My brother-in-law's sworn enemy was the parsnip. He swears his mother disguised them amongst his roast potatoes, where they lurked, cloaked in gravy and deception.

You can't really get a more common and garden variety vegetable than the parsnip. At least not here in the UK, and possibly in the US. But when I was living in the South of France most French people I asked didn't even know what a parsnip was. Even when I asked them in French: le panais. Though to be fair there probably aren't that many people here who'd be able to point you in the direction of salsify. And you'll trip over that in nearly every supermarket in France.

But the parsnip is even more on my mind today as this morning I received an invitation to run a writing workshop at the BlogHer Food '14 conference in Miami. I can't think of a better way to start a day! And the title the organisers have given to my session is: Poetry & Parsnips: Unleash Your Creativity in Food Writing. 

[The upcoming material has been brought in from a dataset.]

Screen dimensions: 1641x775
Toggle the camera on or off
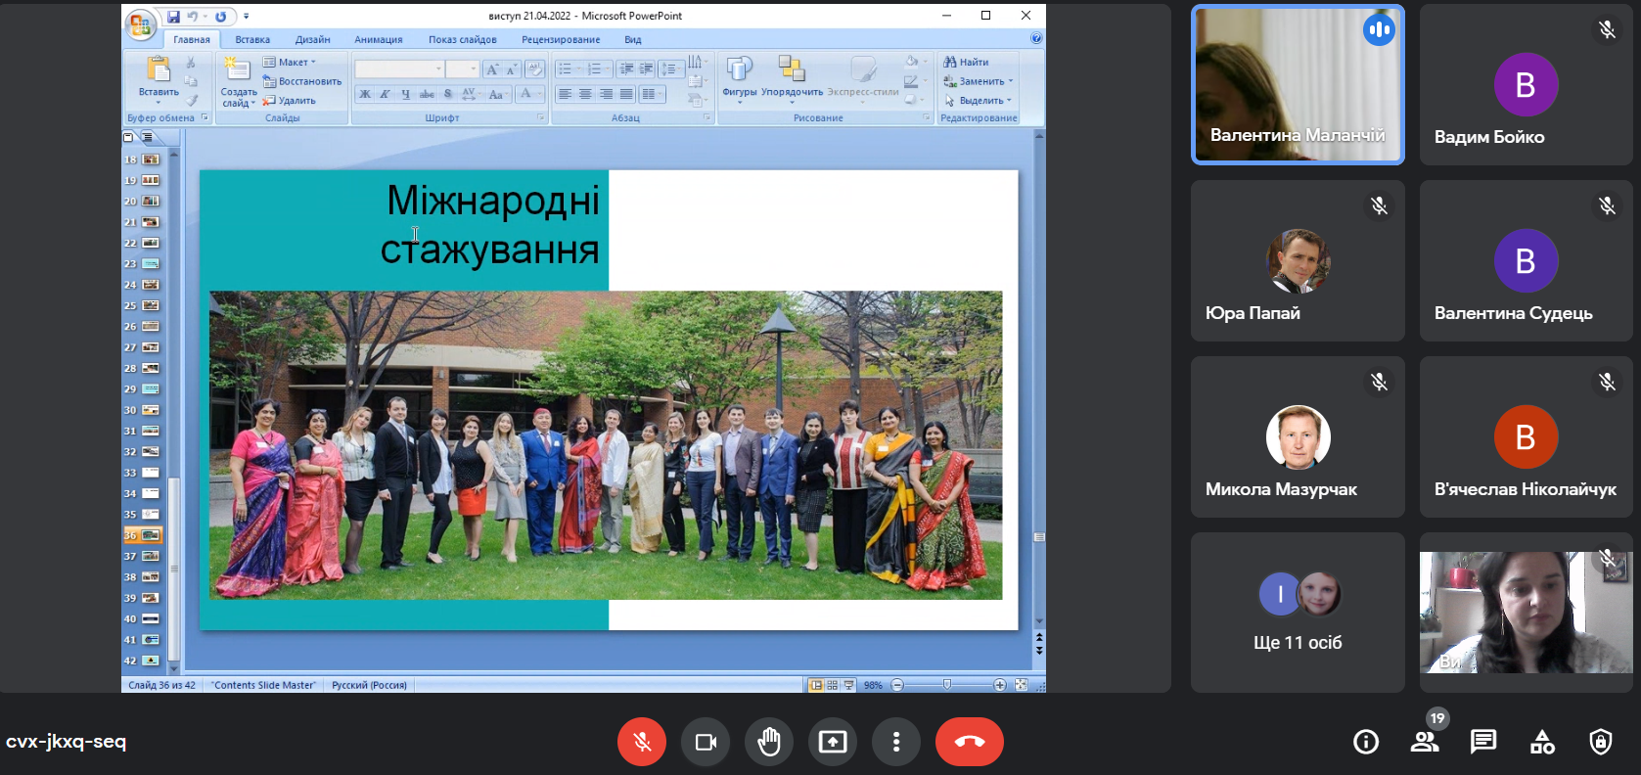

I'm not sure where the 'parsnip' idea came from. It wasn't in my proposal. There's the appeal of the alliteration, of course. But why not Peas? Or Pomegranates or Potatoes? Or Pineapple? Or peanuts or peppers or prawns or pumpkins?

According to Wiki the etymology of parsnip is unclear but it may have evolved from the Latin word pastus, meaning 'food'. Suddenly, 'Parsnips' is the perfect choice to describe 90 minutes of creative expression. Because writing feeds us. We feel richer for committing our memories, our desires, our hopes and fears to paper: we make connections between our past and our present. We begin to make a map of our future. 

hungry writing prompt: 
write a list of your hopes and a list of your fears

But to return to the humble sprout and a way of convincing even serial sprout-haters of their charm. Chop some streaky bacon and shallots and saute until they begin to caramelise. Remove from the heat, add some cream then warm through gently, seasoning to taste. Pour over the hot, steamed sprouts and sprinkle with crumbled walnuts or a handful of toasted pine-nuts. 

2 Dec 2013

Welcome to The Hotel Decrepitude

You know those ads with 50-somethings bouncing around tennis courts with perfectly groomed hair and suntans that advertise, 'Fifty is the new Thirty'? Well, not around here it ain't. 

I don't want to be 30. I'd settle for, 'Fifty-five is the same-old Fifty-five' but my list of growing complaints is trying to convince me otherwise. I won't bore you here with the accumulation of details because I am trying to avoid membership of the 'Tasmalou Club' as the French call it.

T'as (tu as) mal ou? Or, Where does it hurt? A phrase I learned from Mme Riff, our beautiful and elegant French landlady in Juan les Pins as her husband launched into a description of his bad ankle. 
Pie d'Angloys & Brillat-Savarin with fresh black figs
Frozen joints, random lumps, the failing eyesight of a mole I can deal with. But telling me I can't eat butter? Or saucisson sec? Or my pungent and creamy French cheeses? Yes, it's the dreaded unreasonably high cholesterol reading. Which is either punishment for extended hedonistic indulgences while living in France or inconvenient and obstreperous genes. I am supposed to be good, and bored, and wait for six months to find out.

But maybe I don't have to wait that long. Red blood cells only live for about four months so I could have nearly a whole new set to juggle with by February. In the meantime I'm not sure whether to laugh or cry at the fact that the following snack bar represents excitement in my life right now...



In an idle moment I decided to Google the number 55 to discover any numerological, social or historical insights. It seems I have nothing to worry about. In numerology I am composed of Independence, Exploration, Self-determinism, Freedom and Adventure.  In the I Ching I am the sum of earthly and heavenly numbers. I am also the 10th Fibonacci number and the international telephone code for Brazil. I am also quite happy that the 55th word of the King James bible is 'light'. But probably won't ponder on the fact that Adolf Hitler was the 55th member of National Socialist German Workers Party.

February 24th IS the 55th day of the year however. So my February goal is looking promising.

Hungry Writing Prompt
Write about numbers: your shoe size, your age.